• **Description of the task**:
Retype each line below precisely.

• **Supplied records**:
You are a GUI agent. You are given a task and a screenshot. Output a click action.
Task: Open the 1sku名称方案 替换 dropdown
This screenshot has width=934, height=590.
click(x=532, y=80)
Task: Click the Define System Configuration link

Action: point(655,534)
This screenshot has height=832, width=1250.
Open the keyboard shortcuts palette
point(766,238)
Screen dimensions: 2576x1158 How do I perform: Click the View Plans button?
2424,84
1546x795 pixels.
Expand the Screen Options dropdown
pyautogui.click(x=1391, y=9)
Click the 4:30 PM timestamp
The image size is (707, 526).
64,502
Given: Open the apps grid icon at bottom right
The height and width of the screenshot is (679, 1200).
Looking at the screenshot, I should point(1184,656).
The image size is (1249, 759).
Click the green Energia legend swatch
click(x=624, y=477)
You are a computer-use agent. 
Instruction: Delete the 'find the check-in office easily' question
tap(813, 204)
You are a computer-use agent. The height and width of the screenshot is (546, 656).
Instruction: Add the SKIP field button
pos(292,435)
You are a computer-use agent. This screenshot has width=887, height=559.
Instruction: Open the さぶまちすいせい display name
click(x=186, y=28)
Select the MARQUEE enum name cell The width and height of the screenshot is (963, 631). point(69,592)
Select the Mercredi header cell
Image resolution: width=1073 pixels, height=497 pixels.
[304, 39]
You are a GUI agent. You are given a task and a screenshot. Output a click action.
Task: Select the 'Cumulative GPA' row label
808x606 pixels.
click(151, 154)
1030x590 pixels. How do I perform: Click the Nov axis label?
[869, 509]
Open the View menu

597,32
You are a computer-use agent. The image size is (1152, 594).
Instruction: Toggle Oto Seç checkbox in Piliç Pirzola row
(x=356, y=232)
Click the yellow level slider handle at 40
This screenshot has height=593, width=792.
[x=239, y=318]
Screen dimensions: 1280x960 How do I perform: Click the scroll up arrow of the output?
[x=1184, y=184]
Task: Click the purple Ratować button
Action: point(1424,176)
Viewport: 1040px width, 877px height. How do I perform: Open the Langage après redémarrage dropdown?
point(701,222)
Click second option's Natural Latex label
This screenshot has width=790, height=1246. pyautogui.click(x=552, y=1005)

• **Your response**:
You are a GUI agent. You are given a task and a screenshot. Output a click action.
Task: Open the 1sku名称方案 替换 dropdown
This screenshot has width=934, height=590.
click(x=532, y=80)
Task: Click the Define System Configuration link

Action: point(655,534)
This screenshot has height=832, width=1250.
Open the keyboard shortcuts palette
point(766,238)
Screen dimensions: 2576x1158 How do I perform: Click the View Plans button?
2424,84
1546x795 pixels.
Expand the Screen Options dropdown
pyautogui.click(x=1391, y=9)
Click the 4:30 PM timestamp
The image size is (707, 526).
64,502
Given: Open the apps grid icon at bottom right
The height and width of the screenshot is (679, 1200).
Looking at the screenshot, I should point(1184,656).
The image size is (1249, 759).
Click the green Energia legend swatch
click(x=624, y=477)
You are a computer-use agent. 
Instruction: Delete the 'find the check-in office easily' question
tap(813, 204)
You are a computer-use agent. The height and width of the screenshot is (546, 656).
Instruction: Add the SKIP field button
pos(292,435)
You are a computer-use agent. This screenshot has width=887, height=559.
Instruction: Open the さぶまちすいせい display name
click(x=186, y=28)
Select the MARQUEE enum name cell The width and height of the screenshot is (963, 631). point(69,592)
Select the Mercredi header cell
Image resolution: width=1073 pixels, height=497 pixels.
[304, 39]
You are a GUI agent. You are given a task and a screenshot. Output a click action.
Task: Select the 'Cumulative GPA' row label
808x606 pixels.
click(151, 154)
1030x590 pixels. How do I perform: Click the Nov axis label?
[869, 509]
Open the View menu

597,32
You are a computer-use agent. The image size is (1152, 594).
Instruction: Toggle Oto Seç checkbox in Piliç Pirzola row
(x=356, y=232)
Click the yellow level slider handle at 40
This screenshot has height=593, width=792.
[x=239, y=318]
Screen dimensions: 1280x960 How do I perform: Click the scroll up arrow of the output?
[x=1184, y=184]
Task: Click the purple Ratować button
Action: point(1424,176)
Viewport: 1040px width, 877px height. How do I perform: Open the Langage après redémarrage dropdown?
point(701,222)
Click second option's Natural Latex label
This screenshot has width=790, height=1246. pyautogui.click(x=552, y=1005)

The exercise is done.